Texte intégral
PROCÉDURE DE SURENDETTEMENT
JUGEMENT
DU JEUDI 25 JUILLET 2024
TRIBUNAL
JUDICIAIRE
DE PARIS
■
Parvis du tribunal de Paris
75859 PARIS Cedex 17
Téléphone : 01.87.27.96.89
Télécopie : 01.87.27.96.15
Mél : surendettement.tj-paris@justice.fr
Surendettement
Références à rappeler
N° RG 23/00677 - N° Portalis 352J-W-B7H-C3GVA
N° MINUTE :
24/00350
DEMANDEUR(S):
Société CREDIT LIFT
DEFENDEUR(S):
[M] [O]
AUTRE(S) PARTIE(S):
SIP PARIS 20E PERE LACHAISE
PARIS HABITAT - OPH
Société CREDIT LYONNAIS
Société CARREFOUR BANQUE
Société COFIDIS
Société FLOA
Société BNP PARIBAS PERSONAL FINANCE
Société YOUNITED CREDIT
Société FRANFINANCE
DEMANDERESSE
CREDIT LIFT
ANAP AGENCE 923 BANQUE DE FRANCE
BP 50075
77213 AVON CEDEX
comparant par écrit
DÉFENDERESSE
Madame [M] [O]
38 RUE DES AMANDIERS ANTENNE - 10 RUE DES PARTANTS
BAT 10 - APT 186 - ETG 5
75020 PARIS
comparante
AUTRE(S) PARTIE(S)
SIP PARIS 20E PERE LACHAISE
6 RUE PAGANINI
75972 PARIS CEDEX 20
non comparante
PARIS HABITAT - OPH
21 BI RUE CLAUDE BERNARD
75253 PARIS CEDEX 05
non comparante
Société CREDIT LYONNAIS
SERVICE SURENDETTEMENT IMMEUBLE LOIRE
6 PLACE OSCAR NIEMEYER
94811 VILLEJUIF CEDEX
non comparante
Société CARREFOUR BANQUE
CHEZ NEUILLY CONTENTIEUX
143 RUE ANATOLE FRANCE
92300 LEVALLOIS PERRET
non comparante
Société COFIDIS
CHEZ SYNERGIE
CS 14110
59899 LILLE CEDEX 9
non comparante
Société FLOA
CHEZ CSS - SERVICE ATTITUDE
CS 80002
59865 LILLE CEDEX 9
non comparante
Société BNP PARIBAS PERSONAL FINANCE
CHEZ NEUILLY CONTENTIEUX
143 RUE ANATOLE FRANCE
92300 LEVALLOIS PERRET
non comparante
Société YOUNITED CREDIT
21 RUE DE CHATEAUDUN
75009 PARIS
non comparante
Société FRANFINANCE
53 RUE DU PORT
CS 90201
92724 NANTERRE CEDEX
non comparante
COMPOSITION DU TRIBUNAL
Présidente : Lucie BUREAU
Greffière : Selma BOUCHOUL
DÉCISION :
réputée contradictoire, rendue en dernier ressort, et mise à disposition au greffe.
EXPOSE DU LITIGE
Le 21 septembre 2023, Mme [M] [O] a déposé un dossier auprès de la commission de surendettement des particuliers de PARIS (ci-après la Commission).
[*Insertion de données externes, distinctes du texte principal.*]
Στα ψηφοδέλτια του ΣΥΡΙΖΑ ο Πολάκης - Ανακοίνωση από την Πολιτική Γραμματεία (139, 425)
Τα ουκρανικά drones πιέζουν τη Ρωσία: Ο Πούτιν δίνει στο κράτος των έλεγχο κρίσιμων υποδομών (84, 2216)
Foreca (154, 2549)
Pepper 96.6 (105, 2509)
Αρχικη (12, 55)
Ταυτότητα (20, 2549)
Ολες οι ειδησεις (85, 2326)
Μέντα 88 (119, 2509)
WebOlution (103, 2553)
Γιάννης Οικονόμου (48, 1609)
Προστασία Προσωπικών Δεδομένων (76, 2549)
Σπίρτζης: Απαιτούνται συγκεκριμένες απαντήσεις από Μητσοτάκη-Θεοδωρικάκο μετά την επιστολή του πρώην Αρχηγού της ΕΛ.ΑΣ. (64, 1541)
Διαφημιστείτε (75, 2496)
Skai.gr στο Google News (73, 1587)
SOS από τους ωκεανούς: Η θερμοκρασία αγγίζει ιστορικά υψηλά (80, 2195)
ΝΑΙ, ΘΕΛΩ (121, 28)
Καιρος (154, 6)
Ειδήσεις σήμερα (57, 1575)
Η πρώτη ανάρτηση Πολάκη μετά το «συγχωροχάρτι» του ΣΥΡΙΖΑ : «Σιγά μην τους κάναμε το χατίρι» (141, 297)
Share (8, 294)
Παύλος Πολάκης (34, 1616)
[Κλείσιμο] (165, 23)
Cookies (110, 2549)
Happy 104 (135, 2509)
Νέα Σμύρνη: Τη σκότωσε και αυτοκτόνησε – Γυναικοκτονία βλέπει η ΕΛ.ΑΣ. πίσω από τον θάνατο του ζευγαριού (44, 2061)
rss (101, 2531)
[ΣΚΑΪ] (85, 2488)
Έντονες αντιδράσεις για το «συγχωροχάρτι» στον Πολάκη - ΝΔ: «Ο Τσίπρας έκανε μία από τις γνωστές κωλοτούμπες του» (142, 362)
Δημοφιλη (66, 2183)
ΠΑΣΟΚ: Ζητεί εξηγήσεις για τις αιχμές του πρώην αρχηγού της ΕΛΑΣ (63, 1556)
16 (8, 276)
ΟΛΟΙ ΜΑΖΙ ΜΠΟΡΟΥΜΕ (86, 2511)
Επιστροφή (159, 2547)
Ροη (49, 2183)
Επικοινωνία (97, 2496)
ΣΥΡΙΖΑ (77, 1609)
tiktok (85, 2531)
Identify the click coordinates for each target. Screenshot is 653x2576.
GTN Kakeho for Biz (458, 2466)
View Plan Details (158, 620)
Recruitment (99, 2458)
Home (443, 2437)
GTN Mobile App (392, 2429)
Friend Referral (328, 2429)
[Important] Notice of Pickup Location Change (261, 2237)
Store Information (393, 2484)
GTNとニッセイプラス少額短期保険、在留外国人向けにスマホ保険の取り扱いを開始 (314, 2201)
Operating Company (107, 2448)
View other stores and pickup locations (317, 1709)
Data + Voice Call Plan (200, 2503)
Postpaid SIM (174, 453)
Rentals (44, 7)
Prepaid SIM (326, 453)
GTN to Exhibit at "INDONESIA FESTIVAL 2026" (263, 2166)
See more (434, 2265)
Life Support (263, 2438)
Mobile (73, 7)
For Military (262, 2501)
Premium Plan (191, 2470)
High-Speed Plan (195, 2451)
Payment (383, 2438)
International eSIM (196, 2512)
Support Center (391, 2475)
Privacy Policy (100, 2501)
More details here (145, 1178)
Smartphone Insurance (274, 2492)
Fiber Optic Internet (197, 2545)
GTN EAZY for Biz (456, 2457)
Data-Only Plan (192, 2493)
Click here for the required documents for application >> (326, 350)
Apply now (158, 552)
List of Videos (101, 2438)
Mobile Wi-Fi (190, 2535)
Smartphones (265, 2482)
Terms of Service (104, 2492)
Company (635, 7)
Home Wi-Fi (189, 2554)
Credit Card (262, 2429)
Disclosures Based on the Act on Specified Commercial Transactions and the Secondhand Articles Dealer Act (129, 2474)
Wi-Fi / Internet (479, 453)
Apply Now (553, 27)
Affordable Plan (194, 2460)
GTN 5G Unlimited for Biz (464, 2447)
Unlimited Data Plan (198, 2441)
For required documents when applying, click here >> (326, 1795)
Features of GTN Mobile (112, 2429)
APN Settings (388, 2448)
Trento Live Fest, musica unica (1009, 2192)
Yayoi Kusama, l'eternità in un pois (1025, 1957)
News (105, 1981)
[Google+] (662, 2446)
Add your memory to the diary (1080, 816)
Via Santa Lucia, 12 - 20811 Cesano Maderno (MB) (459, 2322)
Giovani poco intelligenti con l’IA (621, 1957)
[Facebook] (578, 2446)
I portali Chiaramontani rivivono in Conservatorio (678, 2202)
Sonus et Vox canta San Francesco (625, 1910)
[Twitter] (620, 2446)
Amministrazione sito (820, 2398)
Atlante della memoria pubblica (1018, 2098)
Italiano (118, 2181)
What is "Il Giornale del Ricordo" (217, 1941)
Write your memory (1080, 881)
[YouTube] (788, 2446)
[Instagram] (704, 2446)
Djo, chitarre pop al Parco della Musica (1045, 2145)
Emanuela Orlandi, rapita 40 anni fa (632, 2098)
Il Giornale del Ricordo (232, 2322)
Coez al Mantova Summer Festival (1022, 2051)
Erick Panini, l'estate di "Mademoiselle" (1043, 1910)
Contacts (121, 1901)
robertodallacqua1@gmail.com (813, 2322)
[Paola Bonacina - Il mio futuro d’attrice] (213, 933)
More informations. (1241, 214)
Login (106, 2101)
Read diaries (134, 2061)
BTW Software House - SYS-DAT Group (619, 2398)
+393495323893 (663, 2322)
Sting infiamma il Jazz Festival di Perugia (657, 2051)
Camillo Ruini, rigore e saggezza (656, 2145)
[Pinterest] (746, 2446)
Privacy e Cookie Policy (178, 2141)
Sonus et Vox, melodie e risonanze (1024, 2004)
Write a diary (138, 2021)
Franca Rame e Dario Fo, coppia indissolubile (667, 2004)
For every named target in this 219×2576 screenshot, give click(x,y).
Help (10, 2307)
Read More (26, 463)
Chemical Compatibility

Ce dossier a été déclaré recevable par décision de la Commission en date du 12 octobre 2023.
La société CACF sous l'enseigne CREDIT LIFT, créancière à qui la décision de recevabilité a été notifiée le 16 octobre 2023, a contesté celle-ci le 25 octobre 2023.
Après un renvoi, l'affaire a été appelée et examinée à l'audience du 23 mai 2024.
La société CACF sous l'enseigne CREDIT LIFT n’a pas comparu mais a usé de la faculté offerte par les dispositions de l’article R.713-4 du Code de la consommation et a adressé au tribunal un courrier envoyé par lettre recommandée avec accusé de réception reçu le 13 mai 2024. Mme [M] [O] a confirmé avoir également reçu ledit recommandé.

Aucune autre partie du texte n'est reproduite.